▶ **TEXTE EXTRAIT**
Puis il y eut les déversements en mer ... c'est grand la mer, cela fera par dilution une élévation tellement faible de la radioactivité de l'eau ... La convention de Londres mis un terme à cette pratique. Il y eut bien un projet d'enfouissement dans les fonds sous-marins. On descend d'un navire un grand tube jusqu'au fond, on fore, puis on envoie par le tube des colis de déchets ... ce n'est pas dans l'eau, donc c'est hors convention de Londres !

Dans les idées géniales, il y eut les zones sous-marines où les plaques tectoniques viennent se recouvrir - zones de subduction - mais certains "intérêts" firent remarquer que cela pourrait être gênant si on se lançait dans la collecte des nodules polymétalliques et qu'on risquait de remonter des fûts de déchets dans la foulée.

Il y eut aussi l'idée de l'envoi dans le soleil. Seulement pour que l'opération soit rentable, il fallait que la fusée soit chargée "à mort" de déchets. Un "mauvais pensant" fit remarquer le pourcentage de fusées qui rataient le départ et que dans cette hypothèse on se prendrait tous l'inventaire de déchets sur la coloquinte.

Une autre idée brillante fut la glace de l'antarctique. Si on pose un fût chaud sur la glace, il va s'enfoncer doucement, et l'eau va regeler au dessus. Donc il pourra descendre jusqu'au socle rocheux. Un autre "mauvais penseur" fit remarquer que le sous-sol de l'antarctique est riche en ressources minérales, et que cette pratique en condamnerait l'exploitation.

Restait alors l'enfouissement en site profond. Au début il était question de plusieurs laboratoires souterrains dans divers matériaux. Les localisations devaient permettre de tester le granite, le schiste, le sel et l'argile.

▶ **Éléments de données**
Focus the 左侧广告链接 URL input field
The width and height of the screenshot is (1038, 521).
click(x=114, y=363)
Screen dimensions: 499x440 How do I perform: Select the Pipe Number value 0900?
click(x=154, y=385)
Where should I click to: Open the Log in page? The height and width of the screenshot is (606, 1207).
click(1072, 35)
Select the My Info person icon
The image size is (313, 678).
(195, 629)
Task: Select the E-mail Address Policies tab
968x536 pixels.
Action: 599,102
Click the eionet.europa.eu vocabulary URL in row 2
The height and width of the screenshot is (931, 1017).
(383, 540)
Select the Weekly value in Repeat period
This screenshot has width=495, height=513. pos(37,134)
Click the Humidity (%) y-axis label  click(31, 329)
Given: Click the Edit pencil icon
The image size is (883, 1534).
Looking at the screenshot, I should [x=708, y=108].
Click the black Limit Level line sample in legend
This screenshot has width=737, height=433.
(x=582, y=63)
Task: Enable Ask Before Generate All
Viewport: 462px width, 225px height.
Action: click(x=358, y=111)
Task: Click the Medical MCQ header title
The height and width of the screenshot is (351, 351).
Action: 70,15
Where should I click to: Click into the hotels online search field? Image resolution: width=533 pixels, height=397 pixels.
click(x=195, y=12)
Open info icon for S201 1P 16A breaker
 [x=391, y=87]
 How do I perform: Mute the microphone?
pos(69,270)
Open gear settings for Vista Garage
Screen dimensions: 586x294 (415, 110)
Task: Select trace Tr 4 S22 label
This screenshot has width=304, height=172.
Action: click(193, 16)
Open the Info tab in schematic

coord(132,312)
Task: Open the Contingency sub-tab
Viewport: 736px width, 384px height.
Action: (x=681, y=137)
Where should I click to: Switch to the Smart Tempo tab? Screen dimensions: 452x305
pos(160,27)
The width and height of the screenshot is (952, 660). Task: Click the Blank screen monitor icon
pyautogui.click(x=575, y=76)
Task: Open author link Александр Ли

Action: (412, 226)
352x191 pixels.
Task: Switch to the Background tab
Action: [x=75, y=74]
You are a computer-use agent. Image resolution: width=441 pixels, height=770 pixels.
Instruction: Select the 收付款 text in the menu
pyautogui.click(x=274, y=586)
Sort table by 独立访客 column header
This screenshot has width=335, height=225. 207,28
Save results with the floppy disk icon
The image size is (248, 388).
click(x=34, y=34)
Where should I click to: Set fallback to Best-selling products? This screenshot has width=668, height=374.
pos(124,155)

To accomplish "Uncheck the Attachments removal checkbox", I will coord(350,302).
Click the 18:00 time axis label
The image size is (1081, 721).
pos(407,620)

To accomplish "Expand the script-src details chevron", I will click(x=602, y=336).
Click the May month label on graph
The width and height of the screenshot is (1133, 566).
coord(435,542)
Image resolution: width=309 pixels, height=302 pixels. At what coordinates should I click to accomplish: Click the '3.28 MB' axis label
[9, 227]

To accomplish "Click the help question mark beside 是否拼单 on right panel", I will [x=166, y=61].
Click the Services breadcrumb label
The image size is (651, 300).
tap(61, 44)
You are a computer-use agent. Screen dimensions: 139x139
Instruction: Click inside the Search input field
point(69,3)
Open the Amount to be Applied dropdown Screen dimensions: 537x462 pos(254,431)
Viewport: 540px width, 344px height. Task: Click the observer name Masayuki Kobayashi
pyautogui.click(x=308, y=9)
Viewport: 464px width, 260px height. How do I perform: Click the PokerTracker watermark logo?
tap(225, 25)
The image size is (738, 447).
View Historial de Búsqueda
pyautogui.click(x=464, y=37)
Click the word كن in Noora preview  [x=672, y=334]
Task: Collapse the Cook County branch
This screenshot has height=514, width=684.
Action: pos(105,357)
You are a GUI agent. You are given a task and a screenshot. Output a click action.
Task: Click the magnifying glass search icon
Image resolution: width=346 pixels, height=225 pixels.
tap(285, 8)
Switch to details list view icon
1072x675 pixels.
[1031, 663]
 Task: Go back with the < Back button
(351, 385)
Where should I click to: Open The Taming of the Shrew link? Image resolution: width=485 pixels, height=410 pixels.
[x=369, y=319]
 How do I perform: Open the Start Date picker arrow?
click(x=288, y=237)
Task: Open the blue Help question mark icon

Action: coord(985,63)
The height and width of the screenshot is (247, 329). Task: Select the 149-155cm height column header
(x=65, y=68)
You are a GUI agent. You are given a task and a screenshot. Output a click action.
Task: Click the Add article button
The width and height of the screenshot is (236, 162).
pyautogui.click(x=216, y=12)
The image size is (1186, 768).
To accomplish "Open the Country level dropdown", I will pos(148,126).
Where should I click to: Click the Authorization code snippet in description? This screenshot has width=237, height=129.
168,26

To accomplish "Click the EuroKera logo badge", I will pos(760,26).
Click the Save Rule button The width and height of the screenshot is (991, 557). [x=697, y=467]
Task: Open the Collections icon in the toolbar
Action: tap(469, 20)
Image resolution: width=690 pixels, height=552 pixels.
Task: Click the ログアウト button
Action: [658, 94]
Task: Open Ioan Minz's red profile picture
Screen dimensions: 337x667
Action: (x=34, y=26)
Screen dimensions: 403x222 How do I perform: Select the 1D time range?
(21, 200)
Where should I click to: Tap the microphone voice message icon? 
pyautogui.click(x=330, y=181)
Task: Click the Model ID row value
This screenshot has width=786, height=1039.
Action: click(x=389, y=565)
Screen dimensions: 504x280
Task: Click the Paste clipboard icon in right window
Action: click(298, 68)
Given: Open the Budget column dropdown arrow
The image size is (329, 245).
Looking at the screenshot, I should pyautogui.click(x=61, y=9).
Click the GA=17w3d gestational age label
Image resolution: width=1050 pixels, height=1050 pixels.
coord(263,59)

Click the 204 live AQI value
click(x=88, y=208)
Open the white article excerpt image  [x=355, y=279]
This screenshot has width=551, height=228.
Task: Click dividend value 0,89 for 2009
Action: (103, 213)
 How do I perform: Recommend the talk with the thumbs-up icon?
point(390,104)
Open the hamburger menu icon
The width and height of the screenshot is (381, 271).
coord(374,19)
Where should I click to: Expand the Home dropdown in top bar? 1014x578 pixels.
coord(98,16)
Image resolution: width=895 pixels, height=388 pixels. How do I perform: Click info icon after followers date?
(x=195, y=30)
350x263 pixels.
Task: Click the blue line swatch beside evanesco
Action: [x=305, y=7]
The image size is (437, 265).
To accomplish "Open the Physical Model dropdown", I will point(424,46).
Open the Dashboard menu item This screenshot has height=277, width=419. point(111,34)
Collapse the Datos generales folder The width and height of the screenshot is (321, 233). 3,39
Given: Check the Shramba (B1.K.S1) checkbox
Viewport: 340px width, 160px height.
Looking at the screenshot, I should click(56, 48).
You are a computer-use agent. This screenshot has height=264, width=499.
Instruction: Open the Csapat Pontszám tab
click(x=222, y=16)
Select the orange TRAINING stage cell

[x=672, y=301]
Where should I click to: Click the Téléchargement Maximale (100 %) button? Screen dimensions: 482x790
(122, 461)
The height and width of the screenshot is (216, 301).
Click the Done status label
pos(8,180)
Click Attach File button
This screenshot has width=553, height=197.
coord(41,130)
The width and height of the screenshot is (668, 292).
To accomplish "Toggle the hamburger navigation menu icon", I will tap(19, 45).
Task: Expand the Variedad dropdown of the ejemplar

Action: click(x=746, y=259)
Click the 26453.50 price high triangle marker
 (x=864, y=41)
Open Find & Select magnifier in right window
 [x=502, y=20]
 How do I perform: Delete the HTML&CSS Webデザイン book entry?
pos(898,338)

▶ **CONSIGNE 1**
Recopiez fidèlement le passage du texte sur les déchets radioactifs qui commence par « Il y eut aussi » et se poursuit jusqu'à « sur la coloquinte. ».
▶ **CONSIGNE 2**
Prolongez le texte sur les solutions envisagées pour les déchets radioactifs en reprenant juste après sa dernière phrase.

▶ **RÉPONSE ATTENDUE 1**
Il y eut aussi l'idée de l'envoi dans le soleil. Seulement pour que l'opération soit rentable, il fallait que la fusée soit chargée "à mort" de déchets. Un "mauvais pensant" fit remarquer le pourcentage de fusées qui rataient le départ et que dans cette hypothèse on se prendrait tous l'inventaire de déchets sur la coloquinte.

▶ **RÉPONSE ATTENDUE 2**
Dans la première liste des sites granitiques, figurait un endroit qui disparut très vite de la liste : c'était une zone où se trouvait une propriété de l'Académie ... Puis on eut le site du "rocher branlant" dans le Poitou ... où l'hostilité locale fut déterminante.

Ensuite, pour le schiste, en Touraine, cela se passa mal également. Le sel, dans la région de Bourg en Bresse, provoquât la levée de bouclier des éleveurs de poules bressanes. Il y eut bien quelques localités qui se portèrent volontaires (Cholet par exemple), mais sans que cela aboutisse. Et le premier ministre Michel Rocard fit cesser la tournée du cirque de prospection en février 1990.

Ce qui laissa la place pour l'argile de Bures, région qui accueillait déjà l'enfouissement en surface de déchets TFA à Soulaine, et où l'arrosage financier de l'ANDRA a facilité les décisions des élus locaux, ce qui n'exclut pas une contestation toujours vive et des mesures coercitives administratives envers les opposants.

Néanmoins, il restait le dernier volet de la loi Bataille : la transmutation, ce qui permet de reporter aux calandres grecques la question des déchets.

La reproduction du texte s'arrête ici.